**What needs to be done:** Transcribe the data exactly, stopping after the "Singles (514, 458)" line.

Records drawn from a dataset
++++++++

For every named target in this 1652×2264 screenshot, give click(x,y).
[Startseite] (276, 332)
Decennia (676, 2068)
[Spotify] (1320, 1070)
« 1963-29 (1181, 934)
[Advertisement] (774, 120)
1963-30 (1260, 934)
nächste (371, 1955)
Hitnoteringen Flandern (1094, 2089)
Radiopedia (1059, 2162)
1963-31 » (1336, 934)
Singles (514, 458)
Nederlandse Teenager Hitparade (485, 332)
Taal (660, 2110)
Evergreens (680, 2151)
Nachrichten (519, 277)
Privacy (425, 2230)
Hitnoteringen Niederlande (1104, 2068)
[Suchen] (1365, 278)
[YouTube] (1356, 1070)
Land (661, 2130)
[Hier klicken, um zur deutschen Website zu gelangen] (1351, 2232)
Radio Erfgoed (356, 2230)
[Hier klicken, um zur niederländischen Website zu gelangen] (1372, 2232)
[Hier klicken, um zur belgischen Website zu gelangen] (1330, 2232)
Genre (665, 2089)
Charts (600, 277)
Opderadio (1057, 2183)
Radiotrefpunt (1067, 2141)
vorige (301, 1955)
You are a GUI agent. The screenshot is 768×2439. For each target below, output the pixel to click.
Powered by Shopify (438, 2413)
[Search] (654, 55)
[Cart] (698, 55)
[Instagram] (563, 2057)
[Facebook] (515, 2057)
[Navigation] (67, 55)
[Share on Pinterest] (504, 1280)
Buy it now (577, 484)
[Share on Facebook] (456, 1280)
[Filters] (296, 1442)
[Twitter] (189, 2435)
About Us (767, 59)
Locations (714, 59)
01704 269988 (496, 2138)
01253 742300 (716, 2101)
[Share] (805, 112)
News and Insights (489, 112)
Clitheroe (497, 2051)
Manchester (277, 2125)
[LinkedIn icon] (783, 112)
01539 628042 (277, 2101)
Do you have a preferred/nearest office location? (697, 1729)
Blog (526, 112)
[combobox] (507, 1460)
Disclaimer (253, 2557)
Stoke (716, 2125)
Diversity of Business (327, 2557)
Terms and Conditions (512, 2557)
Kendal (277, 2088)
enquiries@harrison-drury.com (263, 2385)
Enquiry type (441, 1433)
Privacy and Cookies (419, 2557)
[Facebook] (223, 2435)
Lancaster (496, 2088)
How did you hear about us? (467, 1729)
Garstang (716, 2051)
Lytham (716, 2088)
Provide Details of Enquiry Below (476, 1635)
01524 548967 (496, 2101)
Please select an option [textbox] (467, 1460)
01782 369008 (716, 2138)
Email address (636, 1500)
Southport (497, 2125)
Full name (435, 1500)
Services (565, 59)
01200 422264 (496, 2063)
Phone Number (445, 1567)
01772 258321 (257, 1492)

++++++++

**Response to this exercise:**
For every named target in this 1652×2264 screenshot, give click(x,y).
[Startseite] (276, 332)
Decennia (676, 2068)
[Spotify] (1320, 1070)
« 1963-29 (1181, 934)
[Advertisement] (774, 120)
1963-30 (1260, 934)
nächste (371, 1955)
Hitnoteringen Flandern (1094, 2089)
Radiopedia (1059, 2162)
1963-31 » (1336, 934)
Singles (514, 458)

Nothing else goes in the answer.